• EXERCISE PROMPT: Could you write out all the records once more, exactly?
── DATA PROVIDED ──
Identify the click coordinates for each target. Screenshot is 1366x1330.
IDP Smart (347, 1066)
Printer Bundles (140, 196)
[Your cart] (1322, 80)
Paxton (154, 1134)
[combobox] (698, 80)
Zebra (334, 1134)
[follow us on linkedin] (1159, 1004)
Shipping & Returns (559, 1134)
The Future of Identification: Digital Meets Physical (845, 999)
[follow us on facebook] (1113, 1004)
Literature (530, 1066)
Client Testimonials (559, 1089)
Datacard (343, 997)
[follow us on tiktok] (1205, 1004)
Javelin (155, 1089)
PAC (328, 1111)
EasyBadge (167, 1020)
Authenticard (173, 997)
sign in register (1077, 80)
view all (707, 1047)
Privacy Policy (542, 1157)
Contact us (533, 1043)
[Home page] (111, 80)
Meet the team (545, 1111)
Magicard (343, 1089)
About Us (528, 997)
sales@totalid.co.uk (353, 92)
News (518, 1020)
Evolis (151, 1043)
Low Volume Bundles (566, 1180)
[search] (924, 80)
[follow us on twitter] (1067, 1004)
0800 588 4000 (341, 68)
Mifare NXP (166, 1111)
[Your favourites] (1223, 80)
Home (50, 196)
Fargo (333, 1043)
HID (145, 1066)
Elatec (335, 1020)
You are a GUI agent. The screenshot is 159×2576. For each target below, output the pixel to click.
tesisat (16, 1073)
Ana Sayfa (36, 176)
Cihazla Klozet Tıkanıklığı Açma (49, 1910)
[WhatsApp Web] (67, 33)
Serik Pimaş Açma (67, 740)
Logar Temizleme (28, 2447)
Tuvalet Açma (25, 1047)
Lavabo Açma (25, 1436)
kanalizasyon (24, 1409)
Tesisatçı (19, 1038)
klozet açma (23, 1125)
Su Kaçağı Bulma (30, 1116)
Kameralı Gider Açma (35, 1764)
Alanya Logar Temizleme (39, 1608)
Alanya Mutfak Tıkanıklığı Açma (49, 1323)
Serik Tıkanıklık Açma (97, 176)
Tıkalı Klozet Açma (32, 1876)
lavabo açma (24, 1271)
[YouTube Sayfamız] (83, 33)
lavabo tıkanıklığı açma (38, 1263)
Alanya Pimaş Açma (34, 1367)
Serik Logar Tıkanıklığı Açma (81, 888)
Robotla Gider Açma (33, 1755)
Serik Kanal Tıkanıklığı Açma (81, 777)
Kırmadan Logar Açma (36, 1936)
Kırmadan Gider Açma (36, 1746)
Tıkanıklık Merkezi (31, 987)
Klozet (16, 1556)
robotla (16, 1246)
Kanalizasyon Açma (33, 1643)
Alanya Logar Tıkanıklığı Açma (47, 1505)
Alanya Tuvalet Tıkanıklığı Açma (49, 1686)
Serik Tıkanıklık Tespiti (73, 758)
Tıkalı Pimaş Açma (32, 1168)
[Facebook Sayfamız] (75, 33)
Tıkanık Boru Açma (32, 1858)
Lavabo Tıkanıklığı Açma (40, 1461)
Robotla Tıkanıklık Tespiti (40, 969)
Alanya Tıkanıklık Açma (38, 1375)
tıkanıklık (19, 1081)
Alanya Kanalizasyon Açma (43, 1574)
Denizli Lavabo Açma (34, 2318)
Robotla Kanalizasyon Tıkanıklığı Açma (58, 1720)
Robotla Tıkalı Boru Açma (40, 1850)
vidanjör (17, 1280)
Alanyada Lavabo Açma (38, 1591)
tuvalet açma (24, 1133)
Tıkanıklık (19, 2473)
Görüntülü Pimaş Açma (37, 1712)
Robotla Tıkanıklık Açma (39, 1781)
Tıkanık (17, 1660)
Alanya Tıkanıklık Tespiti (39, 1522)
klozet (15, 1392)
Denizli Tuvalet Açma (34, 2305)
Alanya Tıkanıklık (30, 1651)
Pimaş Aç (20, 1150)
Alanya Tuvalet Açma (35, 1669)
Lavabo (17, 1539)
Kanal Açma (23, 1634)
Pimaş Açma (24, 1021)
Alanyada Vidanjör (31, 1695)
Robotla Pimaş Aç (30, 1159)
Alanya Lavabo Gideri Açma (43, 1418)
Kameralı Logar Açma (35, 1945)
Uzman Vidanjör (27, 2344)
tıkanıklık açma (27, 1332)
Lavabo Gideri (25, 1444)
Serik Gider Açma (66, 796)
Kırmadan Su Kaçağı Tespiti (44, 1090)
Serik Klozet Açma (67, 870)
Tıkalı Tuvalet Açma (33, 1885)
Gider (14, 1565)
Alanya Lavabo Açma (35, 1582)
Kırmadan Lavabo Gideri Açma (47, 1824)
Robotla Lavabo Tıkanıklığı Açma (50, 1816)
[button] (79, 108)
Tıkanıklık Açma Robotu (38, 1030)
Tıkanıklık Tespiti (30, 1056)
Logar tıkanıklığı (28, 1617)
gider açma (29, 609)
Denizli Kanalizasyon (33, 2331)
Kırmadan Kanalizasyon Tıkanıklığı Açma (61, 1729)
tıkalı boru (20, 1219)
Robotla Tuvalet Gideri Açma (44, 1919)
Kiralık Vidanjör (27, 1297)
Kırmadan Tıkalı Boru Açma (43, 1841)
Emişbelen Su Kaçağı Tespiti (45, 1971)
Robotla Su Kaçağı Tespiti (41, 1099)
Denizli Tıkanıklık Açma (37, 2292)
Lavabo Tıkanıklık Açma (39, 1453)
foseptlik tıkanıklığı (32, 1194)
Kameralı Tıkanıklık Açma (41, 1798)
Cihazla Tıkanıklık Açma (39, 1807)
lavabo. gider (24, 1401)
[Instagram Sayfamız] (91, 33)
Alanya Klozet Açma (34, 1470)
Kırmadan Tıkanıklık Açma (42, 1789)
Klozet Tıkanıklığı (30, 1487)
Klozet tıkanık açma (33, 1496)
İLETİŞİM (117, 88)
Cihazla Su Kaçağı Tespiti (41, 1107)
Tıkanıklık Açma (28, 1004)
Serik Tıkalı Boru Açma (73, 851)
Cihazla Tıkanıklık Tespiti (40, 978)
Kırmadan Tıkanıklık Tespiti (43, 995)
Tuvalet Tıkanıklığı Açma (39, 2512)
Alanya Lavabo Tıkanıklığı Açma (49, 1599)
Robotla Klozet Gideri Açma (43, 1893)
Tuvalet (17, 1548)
───
• RESULT OF THIS EXERCISE:
Identify the click coordinates for each target. Screenshot is 1366x1330.
IDP Smart (347, 1066)
Printer Bundles (140, 196)
[Your cart] (1322, 80)
Paxton (154, 1134)
[combobox] (698, 80)
Zebra (334, 1134)
[follow us on linkedin] (1159, 1004)
Shipping & Returns (559, 1134)
The Future of Identification: Digital Meets Physical (845, 999)
[follow us on facebook] (1113, 1004)
Literature (530, 1066)
Client Testimonials (559, 1089)
Datacard (343, 997)
[follow us on tiktok] (1205, 1004)
Javelin (155, 1089)
PAC (328, 1111)
EasyBadge (167, 1020)
Authenticard (173, 997)
sign in register (1077, 80)
view all (707, 1047)
Privacy Policy (542, 1157)
Contact us (533, 1043)
[Home page] (111, 80)
Meet the team (545, 1111)
Magicard (343, 1089)
About Us (528, 997)
sales@totalid.co.uk (353, 92)
News (518, 1020)
Evolis (151, 1043)
Low Volume Bundles (566, 1180)
[search] (924, 80)
[follow us on twitter] (1067, 1004)
0800 588 4000 (341, 68)
Mifare NXP (166, 1111)
[Your favourites] (1223, 80)
Home (50, 196)
Fargo (333, 1043)
HID (145, 1066)
Elatec (335, 1020)
You are a GUI agent. The screenshot is 159×2576. For each target below, output the pixel to click.
tesisat (16, 1073)
Ana Sayfa (36, 176)
Cihazla Klozet Tıkanıklığı Açma (49, 1910)
[WhatsApp Web] (67, 33)
Serik Pimaş Açma (67, 740)
Logar Temizleme (28, 2447)
Tuvalet Açma (25, 1047)
Lavabo Açma (25, 1436)
kanalizasyon (24, 1409)
Tesisatçı (19, 1038)
klozet açma (23, 1125)
Su Kaçağı Bulma (30, 1116)
Kameralı Gider Açma (35, 1764)
Alanya Logar Temizleme (39, 1608)
Alanya Mutfak Tıkanıklığı Açma (49, 1323)
Serik Tıkanıklık Açma (97, 176)
Tıkalı Klozet Açma (32, 1876)
lavabo açma (24, 1271)
[YouTube Sayfamız] (83, 33)
lavabo tıkanıklığı açma (38, 1263)
Alanya Pimaş Açma (34, 1367)
Serik Logar Tıkanıklığı Açma (81, 888)
Robotla Gider Açma (33, 1755)
Serik Kanal Tıkanıklığı Açma (81, 777)
Kırmadan Logar Açma (36, 1936)
Kırmadan Gider Açma (36, 1746)
Tıkanıklık Merkezi (31, 987)
Klozet (16, 1556)
robotla (16, 1246)
Kanalizasyon Açma (33, 1643)
Alanya Logar Tıkanıklığı Açma (47, 1505)
Alanya Tuvalet Tıkanıklığı Açma (49, 1686)
Serik Tıkanıklık Tespiti (73, 758)
Tıkalı Pimaş Açma (32, 1168)
[Facebook Sayfamız] (75, 33)
Tıkanık Boru Açma (32, 1858)
Lavabo Tıkanıklığı Açma (40, 1461)
Robotla Tıkanıklık Tespiti (40, 969)
Alanya Tıkanıklık Açma (38, 1375)
tıkanıklık (19, 1081)
Alanya Kanalizasyon Açma (43, 1574)
Denizli Lavabo Açma (34, 2318)
Robotla Kanalizasyon Tıkanıklığı Açma (58, 1720)
Robotla Tıkalı Boru Açma (40, 1850)
vidanjör (17, 1280)
Alanyada Lavabo Açma (38, 1591)
tuvalet açma (24, 1133)
Tıkanıklık (19, 2473)
Görüntülü Pimaş Açma (37, 1712)
Robotla Tıkanıklık Açma (39, 1781)
Tıkanık (17, 1660)
Alanya Tıkanıklık Tespiti (39, 1522)
klozet (15, 1392)
Denizli Tuvalet Açma (34, 2305)
Alanya Tıkanıklık (30, 1651)
Pimaş Aç (20, 1150)
Alanya Tuvalet Açma (35, 1669)
Lavabo (17, 1539)
Kanal Açma (23, 1634)
Pimaş Açma (24, 1021)
Alanyada Vidanjör (31, 1695)
Robotla Pimaş Aç (30, 1159)
Alanya Lavabo Gideri Açma (43, 1418)
Kameralı Logar Açma (35, 1945)
Uzman Vidanjör (27, 2344)
tıkanıklık açma (27, 1332)
Lavabo Gideri (25, 1444)
Serik Gider Açma (66, 796)
Kırmadan Su Kaçağı Tespiti (44, 1090)
Serik Klozet Açma (67, 870)
Tıkalı Tuvalet Açma (33, 1885)
Gider (14, 1565)
Alanya Lavabo Açma (35, 1582)
Kırmadan Lavabo Gideri Açma (47, 1824)
Robotla Lavabo Tıkanıklığı Açma (50, 1816)
[button] (79, 108)
Tıkanıklık Açma Robotu (38, 1030)
Tıkanıklık Tespiti (30, 1056)
Logar tıkanıklığı (28, 1617)
gider açma (29, 609)
Denizli Kanalizasyon (33, 2331)
Kırmadan Kanalizasyon Tıkanıklığı Açma (61, 1729)
tıkalı boru (20, 1219)
Robotla Tuvalet Gideri Açma (44, 1919)
Kiralık Vidanjör (27, 1297)
Kırmadan Tıkalı Boru Açma (43, 1841)
Emişbelen Su Kaçağı Tespiti (45, 1971)
Robotla Su Kaçağı Tespiti (41, 1099)
Denizli Tıkanıklık Açma (37, 2292)
Lavabo Tıkanıklık Açma (39, 1453)
foseptlik tıkanıklığı (32, 1194)
Kameralı Tıkanıklık Açma (41, 1798)
Cihazla Tıkanıklık Açma (39, 1807)
lavabo. gider (24, 1401)
[Instagram Sayfamız] (91, 33)
Alanya Klozet Açma (34, 1470)
Kırmadan Tıkanıklık Açma (42, 1789)
Klozet Tıkanıklığı (30, 1487)
Klozet tıkanık açma (33, 1496)
İLETİŞİM (117, 88)
Cihazla Su Kaçağı Tespiti (41, 1107)
Tıkanıklık Açma (28, 1004)
Serik Tıkalı Boru Açma (73, 851)
Cihazla Tıkanıklık Tespiti (40, 978)
Kırmadan Tıkanıklık Tespiti (43, 995)
Tuvalet Tıkanıklığı Açma (39, 2512)
Alanya Lavabo Tıkanıklığı Açma (49, 1599)
Robotla Klozet Gideri Açma (43, 1893)
Tuvalet (17, 1548)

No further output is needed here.